From: Peter Bindels (dascandy_at_[hidden])
Date: 2006-09-17 16:05:53


On 17/09/06, loufoque <mathias.gaunard_at_[hidden]> wrote:
> Peter Bindels wrote :
>
> > That's not entirely accurate. UTF-8 is Latin-centric, so that all
> > latin texts can be processed in linear time, taking longer for the
> > rest.
>
> Huh?
> Not really.
> All non ASCII characters, including latin ones, require more than one
> byte per character.

Ok, I'll come back on Latin, I intended to say, the Latin-section
represented in ASCII-7.

> > UTF-16 is common-centric, in that it works efficiently for all
> > common texts in all common scriptures, except for a few. Choosing
> > UTF-8 over UTF-16 would make the implementation (and accompanying
> > software) slow in all parts of the world that aren't solely using
> > Latin characters.
>
> I doubt the overhead is really noticeable.
> UTF-16 just makes validation and iteration a little simpler.

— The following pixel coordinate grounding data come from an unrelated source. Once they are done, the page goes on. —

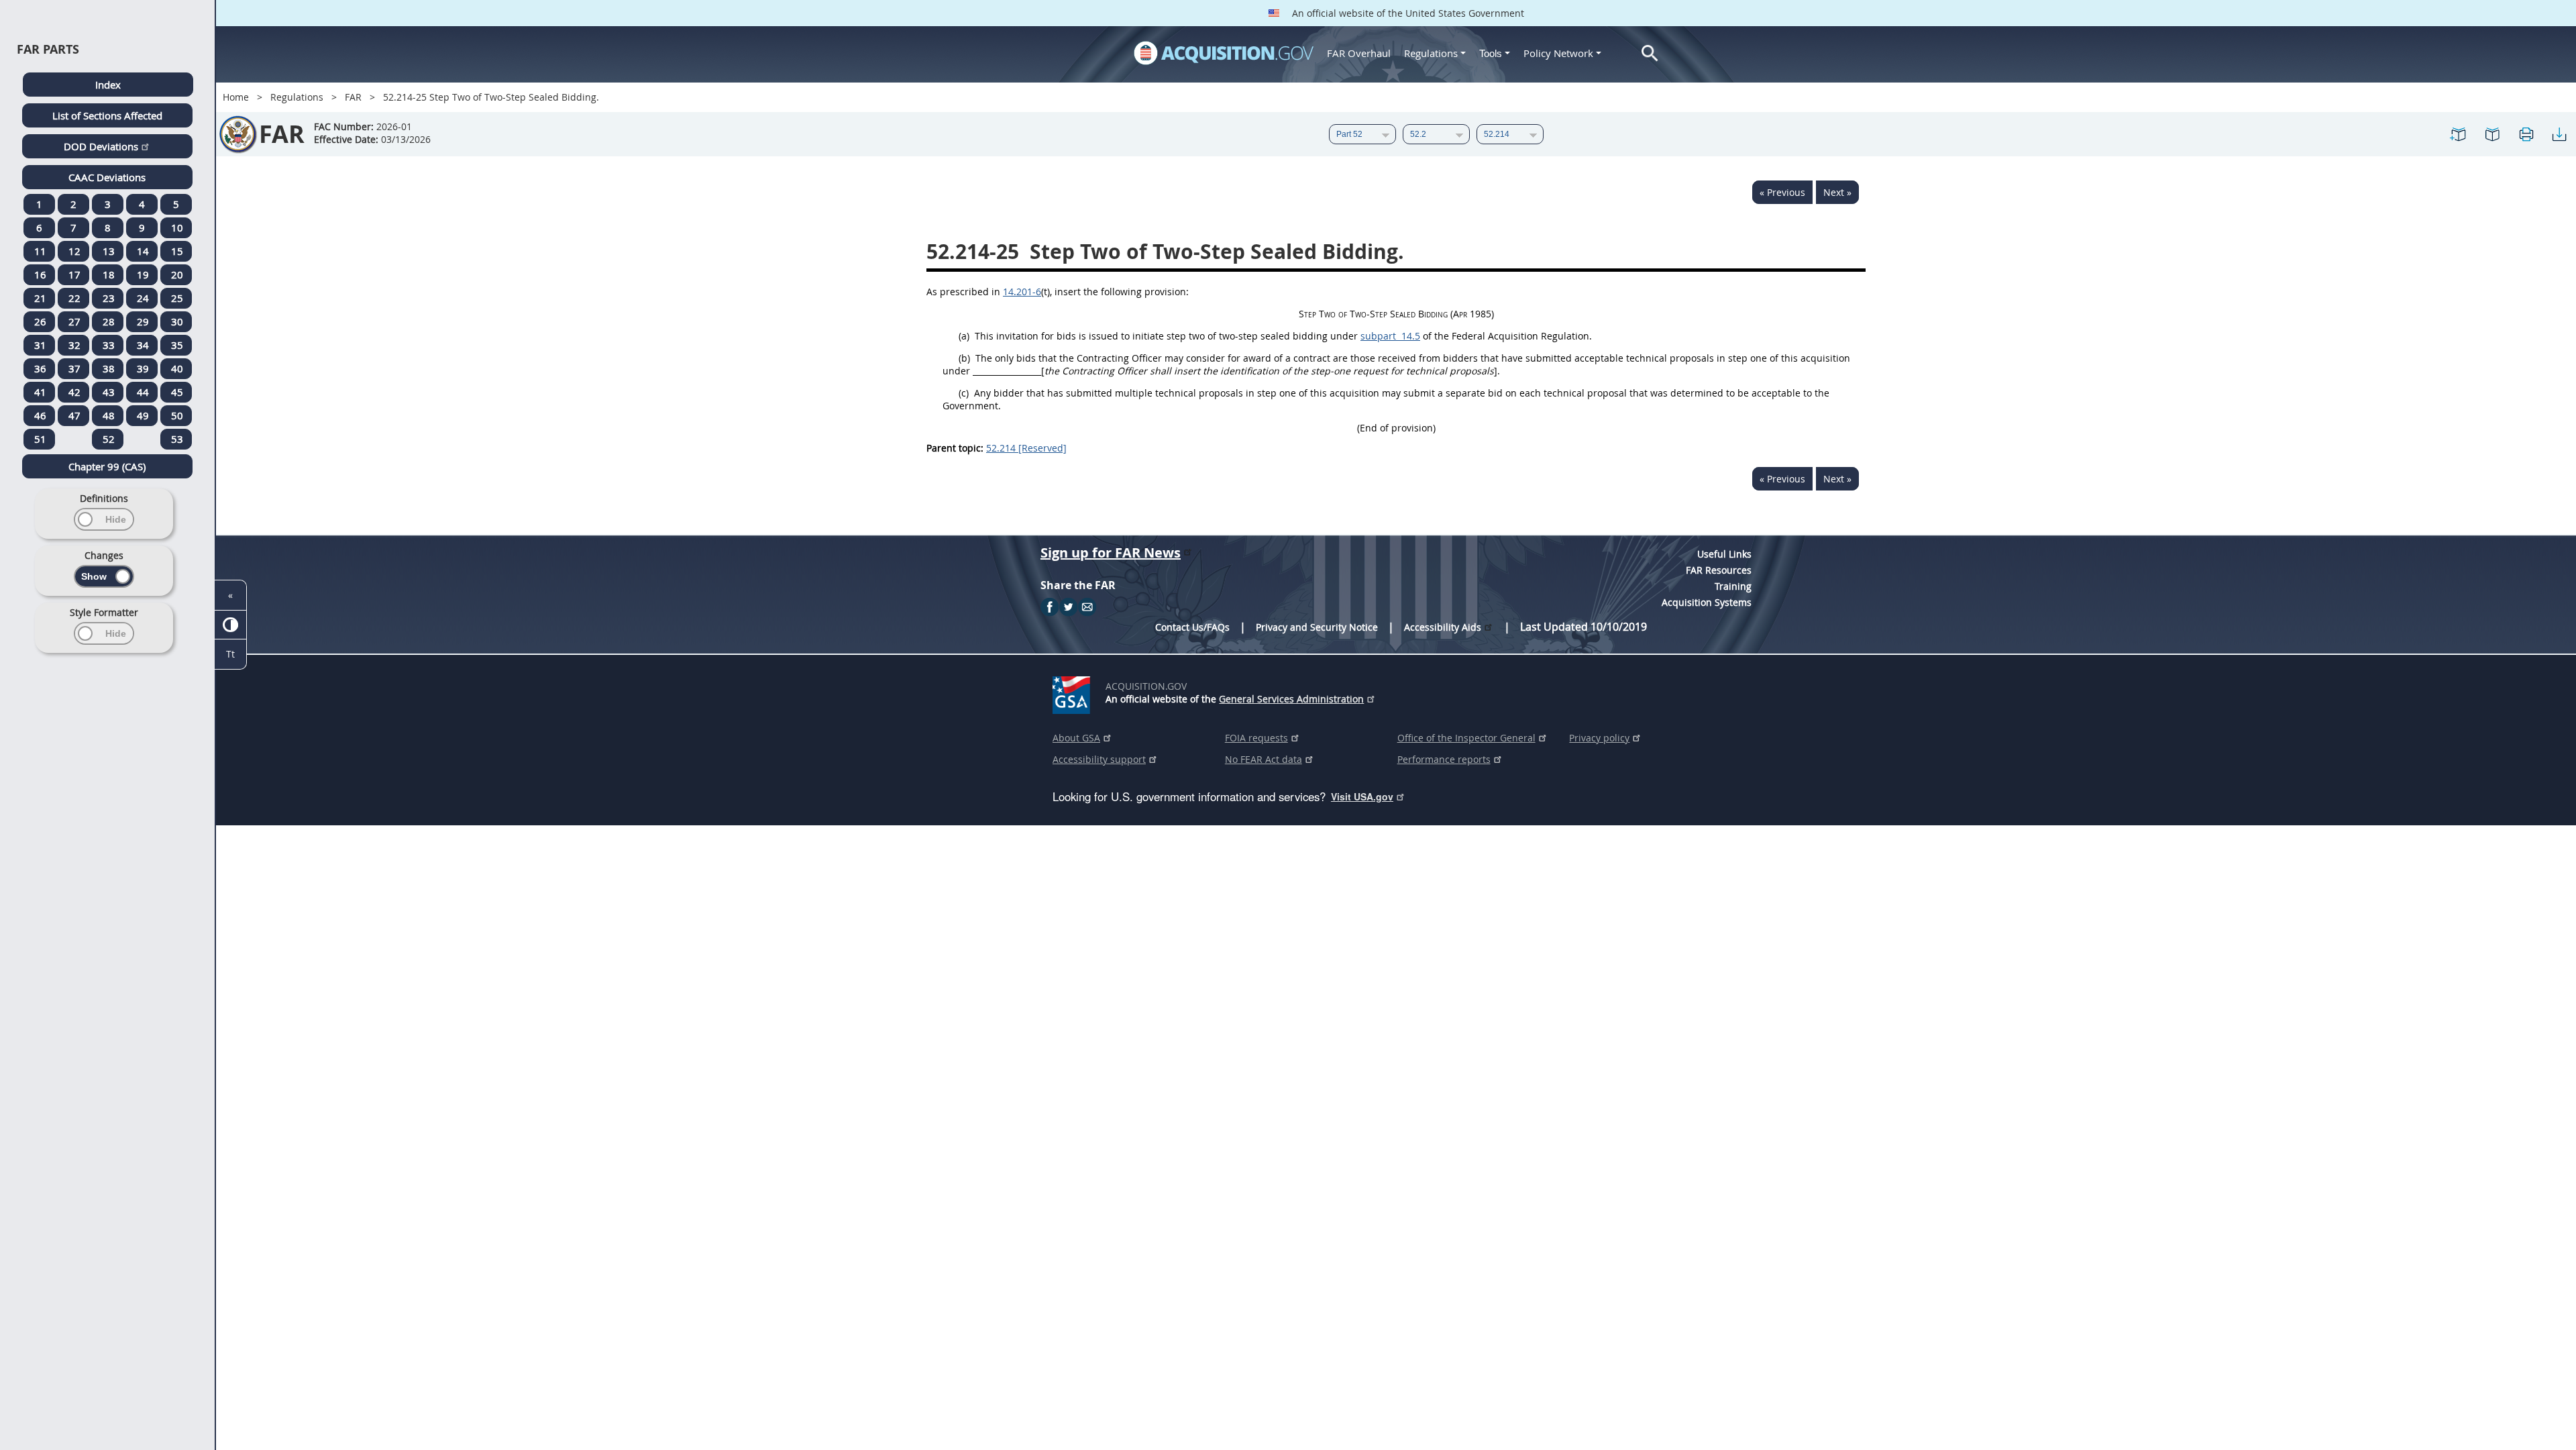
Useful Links (1724, 554)
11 (40, 251)
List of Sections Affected (107, 115)
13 (109, 251)
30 (177, 321)
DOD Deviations (101, 146)
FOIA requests (1256, 737)
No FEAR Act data (1263, 759)
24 (143, 298)
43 (109, 392)
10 (177, 227)
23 (109, 298)
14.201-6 (1022, 291)
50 (177, 415)
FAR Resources (1719, 570)
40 (177, 368)
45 (177, 392)
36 (40, 368)
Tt (230, 654)
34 (143, 345)
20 (177, 274)
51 (40, 439)
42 (74, 392)
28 (109, 321)
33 (109, 345)
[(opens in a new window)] (1074, 692)
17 (74, 274)
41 (40, 392)
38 (109, 368)
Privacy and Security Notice (1317, 627)
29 (143, 321)
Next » (1837, 192)
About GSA (1076, 737)
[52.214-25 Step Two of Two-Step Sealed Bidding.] (2458, 134)
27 (74, 321)
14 (143, 251)
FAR (353, 97)
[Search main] (1650, 53)
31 (40, 345)
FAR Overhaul (1359, 53)
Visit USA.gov (1362, 796)
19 (143, 274)
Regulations (1431, 53)
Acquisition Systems (1707, 602)
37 (74, 368)
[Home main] (1223, 53)
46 (40, 415)
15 (177, 251)
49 (143, 415)
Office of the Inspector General (1466, 737)
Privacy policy (1599, 737)
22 (74, 298)
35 (177, 345)
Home (236, 97)
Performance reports (1444, 759)
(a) (964, 335)
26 (40, 321)
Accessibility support (1099, 759)
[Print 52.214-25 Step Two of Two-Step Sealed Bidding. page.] (2525, 134)
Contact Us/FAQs (1192, 627)
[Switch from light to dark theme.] (230, 625)
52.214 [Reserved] (1026, 448)
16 (40, 274)
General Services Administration (1291, 698)
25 (177, 298)
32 (74, 345)
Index (108, 84)
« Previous (1782, 192)
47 (74, 415)
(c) (964, 392)
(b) (964, 358)
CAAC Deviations (107, 177)
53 (177, 439)
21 (40, 298)
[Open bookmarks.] (2492, 134)
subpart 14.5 (1390, 335)
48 (109, 415)
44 (143, 392)
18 (109, 274)
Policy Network (1558, 53)
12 (74, 251)
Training (1733, 586)
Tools (1492, 53)
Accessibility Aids (1442, 627)
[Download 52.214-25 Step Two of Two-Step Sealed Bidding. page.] (2559, 134)
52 (109, 439)
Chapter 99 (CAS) (107, 466)
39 (143, 368)
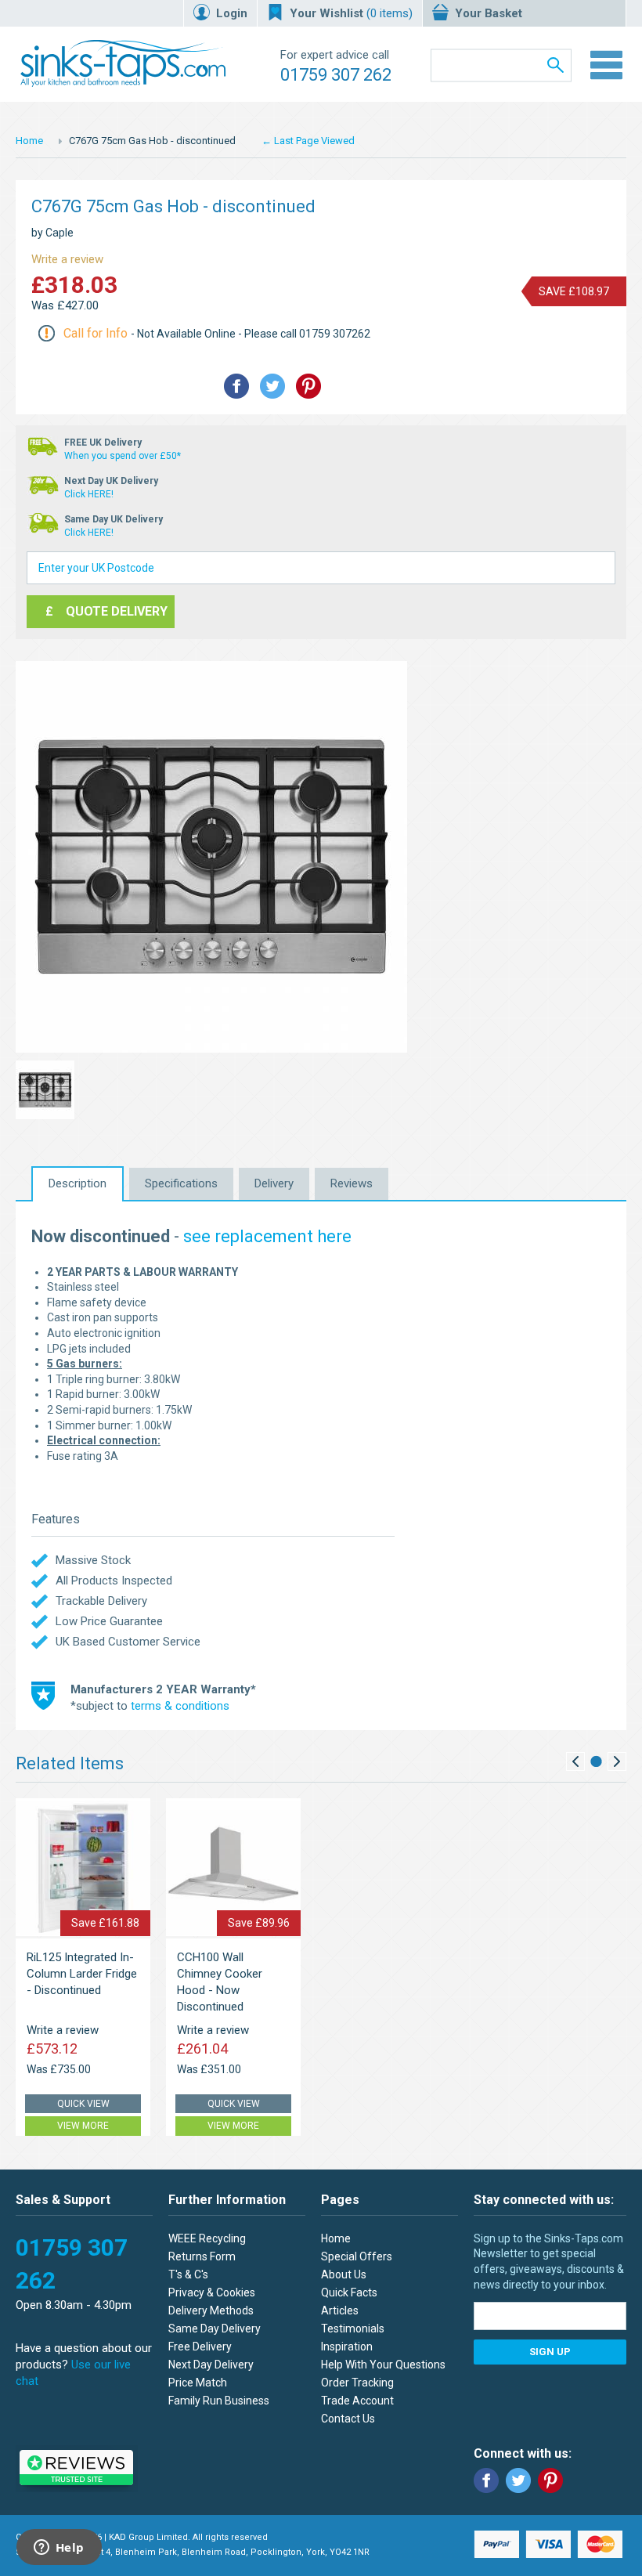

Indexing in UTF32 is trivial. Indexing in UTF16 is fairly trivial, and
by the definition of the boundary between the base UTF-16 plane and
the higher plane you should treat all characters >0xFFFF (encoded with
two entries) as very irregular. You could then keep an array of
indexes where these characters appear in your string (adding a slight
bit to the overhead) making overhead constant-time except for the
occurrences of those characters. You cannot add this technique to
UTF-8 texts because non-7-bit characters are a lot more common.

Add to that that UTF-8 2-byte encoding only supports 13-bit entries.
That means that all characters from 0x2000...0xD7FF and
0xE000...0xFFFC use a byte more than they would in UTF-16. I checked
this, this includes about all of Asia, in particular including all
common Japanese and Chinese characters, as well as a number of Latin
extended characters. You can see the ranges of unicode characters in
the filenames of the links at:
http://www.unicode.org/charts/

> UTF-32 allows random access but that's rather useless since you need to
> iterate over the string anyway to handle combining characters.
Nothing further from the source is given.